Untuk semua decakan wah yang melekat pada nama pria ini, dulu Marisa tidak berhenti mengoceh tentangnya. Selalu menerawang dengan pipi merona tiap kali bercerita tentang pria muda itu. Sering sekali, hingga tak jarang menggugah keinginanku untuk menggoda adikku itu.

Dan pikirku itu tak lebih dari cinta monyet, suka dengan nada bercanda ala SMA. Karena setahun berikutnya, Marisa mulai jarang bercerita soal Alfa yang pindah ke luar kota. Gadis itu mulai punya dunia baru, di mana tiada nama Alfa di dalamnya.

Jadi, tentu saja aku terheran-heran saat Marisa sepontang-panting itu begitu mendengar kabar tentang Alfa yang sakit. Dia sempat pulang, tidak sempat makan dan ganti baju terus saja melajukan motornya ke luar kota.

"Dia kena kanker paru-paru, Mbak. Kondisinya sudah sangat memprihatinkan. Peluang bertahan hidupnya juga sangat tipis."

Itu sepenggal kabar yang Marisa ucapkan. Dengan mata berkaca-kaca, dengan senyum sendu yang kentara. Marisa tidak perlu mengucapkan bahwa hatinya gundah memikirkan itu, aku tahu Alfa bukan sekadar kakak kelas.

"Padahal dia nggak ngerokok. Dia cuma kena imbas. Dia malang karena berbagi kamar dengan temannya yang perokok akut."

Lidahku kelu.
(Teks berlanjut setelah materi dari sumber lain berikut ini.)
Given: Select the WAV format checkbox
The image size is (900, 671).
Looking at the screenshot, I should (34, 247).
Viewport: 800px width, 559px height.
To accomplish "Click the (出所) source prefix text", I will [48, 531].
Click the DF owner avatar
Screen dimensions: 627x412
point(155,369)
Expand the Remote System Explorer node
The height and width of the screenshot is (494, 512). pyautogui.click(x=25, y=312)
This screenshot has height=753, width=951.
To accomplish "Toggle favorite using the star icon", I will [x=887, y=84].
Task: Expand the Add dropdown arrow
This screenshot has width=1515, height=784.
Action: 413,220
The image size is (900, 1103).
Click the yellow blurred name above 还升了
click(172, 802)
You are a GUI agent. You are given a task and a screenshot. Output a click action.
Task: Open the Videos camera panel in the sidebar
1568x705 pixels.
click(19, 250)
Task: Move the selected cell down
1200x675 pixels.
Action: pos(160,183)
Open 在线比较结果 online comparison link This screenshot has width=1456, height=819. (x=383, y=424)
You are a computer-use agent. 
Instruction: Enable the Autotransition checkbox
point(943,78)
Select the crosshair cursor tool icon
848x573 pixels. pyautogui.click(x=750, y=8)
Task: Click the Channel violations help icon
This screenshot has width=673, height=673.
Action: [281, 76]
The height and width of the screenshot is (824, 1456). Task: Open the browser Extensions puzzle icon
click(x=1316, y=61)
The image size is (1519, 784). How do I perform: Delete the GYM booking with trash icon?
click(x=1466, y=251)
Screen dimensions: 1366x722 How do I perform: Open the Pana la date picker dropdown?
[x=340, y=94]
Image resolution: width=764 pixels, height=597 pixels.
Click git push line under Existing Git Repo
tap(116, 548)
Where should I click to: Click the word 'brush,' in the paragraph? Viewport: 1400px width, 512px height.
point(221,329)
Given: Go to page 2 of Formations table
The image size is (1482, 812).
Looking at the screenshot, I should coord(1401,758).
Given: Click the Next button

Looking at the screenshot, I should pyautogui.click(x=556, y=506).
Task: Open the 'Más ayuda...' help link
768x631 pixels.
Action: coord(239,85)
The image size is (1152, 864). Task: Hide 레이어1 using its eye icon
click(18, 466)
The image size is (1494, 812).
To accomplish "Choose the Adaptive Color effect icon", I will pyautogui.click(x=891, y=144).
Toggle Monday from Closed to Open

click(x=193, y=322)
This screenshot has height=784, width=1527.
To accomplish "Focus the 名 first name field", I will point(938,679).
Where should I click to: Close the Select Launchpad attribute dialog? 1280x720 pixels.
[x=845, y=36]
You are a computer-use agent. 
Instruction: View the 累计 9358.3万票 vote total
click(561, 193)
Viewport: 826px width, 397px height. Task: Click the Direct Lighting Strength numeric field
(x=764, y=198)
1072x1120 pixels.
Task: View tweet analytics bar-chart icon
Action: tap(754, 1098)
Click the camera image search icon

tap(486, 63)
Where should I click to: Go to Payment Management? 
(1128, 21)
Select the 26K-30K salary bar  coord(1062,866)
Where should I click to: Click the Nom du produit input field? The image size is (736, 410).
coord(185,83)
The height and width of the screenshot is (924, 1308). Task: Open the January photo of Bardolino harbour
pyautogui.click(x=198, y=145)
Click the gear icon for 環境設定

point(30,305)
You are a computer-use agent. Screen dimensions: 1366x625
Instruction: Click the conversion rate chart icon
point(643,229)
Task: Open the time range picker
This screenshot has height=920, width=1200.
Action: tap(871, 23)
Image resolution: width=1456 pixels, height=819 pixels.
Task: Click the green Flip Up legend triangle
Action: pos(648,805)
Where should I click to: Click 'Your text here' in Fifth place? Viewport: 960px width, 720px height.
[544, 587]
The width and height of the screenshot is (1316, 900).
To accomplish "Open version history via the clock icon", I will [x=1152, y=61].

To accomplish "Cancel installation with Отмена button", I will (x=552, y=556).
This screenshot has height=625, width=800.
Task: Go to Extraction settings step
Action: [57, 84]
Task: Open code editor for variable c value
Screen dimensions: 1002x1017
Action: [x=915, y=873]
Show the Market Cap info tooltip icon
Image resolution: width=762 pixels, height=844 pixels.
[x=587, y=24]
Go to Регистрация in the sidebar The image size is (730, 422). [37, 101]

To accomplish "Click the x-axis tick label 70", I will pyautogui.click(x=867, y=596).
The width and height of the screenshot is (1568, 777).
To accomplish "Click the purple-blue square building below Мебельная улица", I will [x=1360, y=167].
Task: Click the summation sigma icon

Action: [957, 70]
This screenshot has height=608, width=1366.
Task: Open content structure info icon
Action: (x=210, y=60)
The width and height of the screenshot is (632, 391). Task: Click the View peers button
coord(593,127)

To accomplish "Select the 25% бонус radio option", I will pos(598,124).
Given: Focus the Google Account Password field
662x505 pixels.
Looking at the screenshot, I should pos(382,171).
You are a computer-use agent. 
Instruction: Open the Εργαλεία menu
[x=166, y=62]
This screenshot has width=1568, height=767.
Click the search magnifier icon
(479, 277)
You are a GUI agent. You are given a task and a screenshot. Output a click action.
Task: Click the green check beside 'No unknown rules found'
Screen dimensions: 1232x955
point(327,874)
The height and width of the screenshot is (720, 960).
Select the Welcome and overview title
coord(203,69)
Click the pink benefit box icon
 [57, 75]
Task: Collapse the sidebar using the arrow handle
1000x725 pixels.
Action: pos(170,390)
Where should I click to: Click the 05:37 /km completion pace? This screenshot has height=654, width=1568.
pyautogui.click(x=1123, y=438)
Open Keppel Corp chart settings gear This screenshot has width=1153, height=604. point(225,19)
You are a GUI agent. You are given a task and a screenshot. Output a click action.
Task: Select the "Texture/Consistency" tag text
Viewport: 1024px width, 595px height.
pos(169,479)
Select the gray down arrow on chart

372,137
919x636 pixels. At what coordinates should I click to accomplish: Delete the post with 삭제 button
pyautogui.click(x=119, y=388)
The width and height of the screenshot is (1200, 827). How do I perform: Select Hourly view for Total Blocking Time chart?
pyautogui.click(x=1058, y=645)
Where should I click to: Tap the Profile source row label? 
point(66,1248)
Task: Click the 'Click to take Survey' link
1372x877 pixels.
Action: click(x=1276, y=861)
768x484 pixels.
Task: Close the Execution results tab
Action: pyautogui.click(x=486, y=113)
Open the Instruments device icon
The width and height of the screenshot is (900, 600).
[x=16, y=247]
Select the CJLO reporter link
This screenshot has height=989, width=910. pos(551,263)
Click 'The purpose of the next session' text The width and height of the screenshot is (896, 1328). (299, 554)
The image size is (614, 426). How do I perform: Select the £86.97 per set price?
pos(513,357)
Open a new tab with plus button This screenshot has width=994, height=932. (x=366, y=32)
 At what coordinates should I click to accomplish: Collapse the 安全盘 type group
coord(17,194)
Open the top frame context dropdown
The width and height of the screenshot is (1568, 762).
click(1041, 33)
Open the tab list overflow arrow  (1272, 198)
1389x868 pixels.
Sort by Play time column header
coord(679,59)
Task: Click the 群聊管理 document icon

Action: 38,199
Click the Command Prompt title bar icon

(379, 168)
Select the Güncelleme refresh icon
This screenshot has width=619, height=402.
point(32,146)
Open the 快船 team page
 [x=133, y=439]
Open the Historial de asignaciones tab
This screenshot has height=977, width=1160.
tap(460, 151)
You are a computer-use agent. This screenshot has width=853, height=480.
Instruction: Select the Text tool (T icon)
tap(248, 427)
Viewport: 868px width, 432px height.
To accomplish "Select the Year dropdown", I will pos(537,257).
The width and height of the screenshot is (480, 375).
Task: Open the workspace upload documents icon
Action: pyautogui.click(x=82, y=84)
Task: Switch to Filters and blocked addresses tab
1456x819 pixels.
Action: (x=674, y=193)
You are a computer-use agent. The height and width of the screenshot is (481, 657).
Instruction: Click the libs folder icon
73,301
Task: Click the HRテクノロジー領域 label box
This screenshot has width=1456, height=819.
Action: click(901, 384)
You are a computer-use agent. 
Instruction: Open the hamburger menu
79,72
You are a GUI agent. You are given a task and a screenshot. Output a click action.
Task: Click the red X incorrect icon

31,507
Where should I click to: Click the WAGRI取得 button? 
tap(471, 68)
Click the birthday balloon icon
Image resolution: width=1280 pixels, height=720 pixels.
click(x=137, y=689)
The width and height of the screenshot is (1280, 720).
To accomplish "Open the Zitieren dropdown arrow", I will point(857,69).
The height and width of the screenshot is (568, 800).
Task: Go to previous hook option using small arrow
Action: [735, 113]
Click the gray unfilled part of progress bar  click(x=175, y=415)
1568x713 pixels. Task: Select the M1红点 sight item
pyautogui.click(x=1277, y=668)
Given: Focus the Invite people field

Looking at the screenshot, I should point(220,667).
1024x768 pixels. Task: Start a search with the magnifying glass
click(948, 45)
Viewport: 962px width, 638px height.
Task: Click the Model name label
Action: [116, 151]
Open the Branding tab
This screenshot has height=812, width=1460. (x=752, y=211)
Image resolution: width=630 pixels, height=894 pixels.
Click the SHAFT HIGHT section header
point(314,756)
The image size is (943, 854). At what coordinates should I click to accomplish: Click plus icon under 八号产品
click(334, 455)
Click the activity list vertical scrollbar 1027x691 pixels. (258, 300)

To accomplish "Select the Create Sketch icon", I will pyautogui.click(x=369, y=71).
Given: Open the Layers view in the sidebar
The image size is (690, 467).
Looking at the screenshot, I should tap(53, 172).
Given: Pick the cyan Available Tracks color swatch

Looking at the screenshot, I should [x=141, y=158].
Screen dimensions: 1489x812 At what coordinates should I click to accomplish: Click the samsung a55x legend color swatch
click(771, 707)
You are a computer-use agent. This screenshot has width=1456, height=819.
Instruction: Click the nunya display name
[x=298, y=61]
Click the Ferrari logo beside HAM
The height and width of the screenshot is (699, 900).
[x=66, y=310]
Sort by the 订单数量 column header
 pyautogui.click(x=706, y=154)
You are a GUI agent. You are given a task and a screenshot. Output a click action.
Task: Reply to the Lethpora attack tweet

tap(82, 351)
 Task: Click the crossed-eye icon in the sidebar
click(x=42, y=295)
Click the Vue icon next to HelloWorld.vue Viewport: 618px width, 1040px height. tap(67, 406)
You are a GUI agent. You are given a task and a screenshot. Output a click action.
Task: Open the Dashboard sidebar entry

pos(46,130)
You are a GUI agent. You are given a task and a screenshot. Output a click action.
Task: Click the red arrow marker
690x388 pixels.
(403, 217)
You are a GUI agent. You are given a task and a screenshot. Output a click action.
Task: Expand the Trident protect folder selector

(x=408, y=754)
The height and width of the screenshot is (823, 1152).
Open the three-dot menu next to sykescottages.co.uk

Aku hanya bisa mengelus pundaknya.

"Sampai di rumah sakit lusa kemarin, aku menyaksikan sendiri gimana Kak Alfa kepayahan cuma sekadar untuk bernapas. Bernapas, Mbak. Yang nggak perlu kita ingat, itu akan terjadi dengan sendirinya." Dia mengadu dengan menggebu-gebu. "Dia susah sekali melakukan itu. Ibunya yang cukup renta hanya bisa nangis. Aku nggak pengen nangis sebenarnya, cuma itu keluar gitu aja."

"Aku nguat-nguatin diri sendiri. Adik Kak Alfa udah bela-belain DM aku, masa iya aku kalah di depan pintu. Kakiku harus gerak. Kak Alfa harus lihat aku. Entah apa maksudnya, pokoknya dia harus lihat aku." Marisa tersenyum lemah lagi. Aku ingin memintanya berhenti. Aku tidak ingin dia bercerita soal luka. "Dia senyum setelah sesak napasnya mereda. Dia terbatuk-batuk sambil nyebut namaku. Aku nggak denger suaranya, tapi aku tetep senyum."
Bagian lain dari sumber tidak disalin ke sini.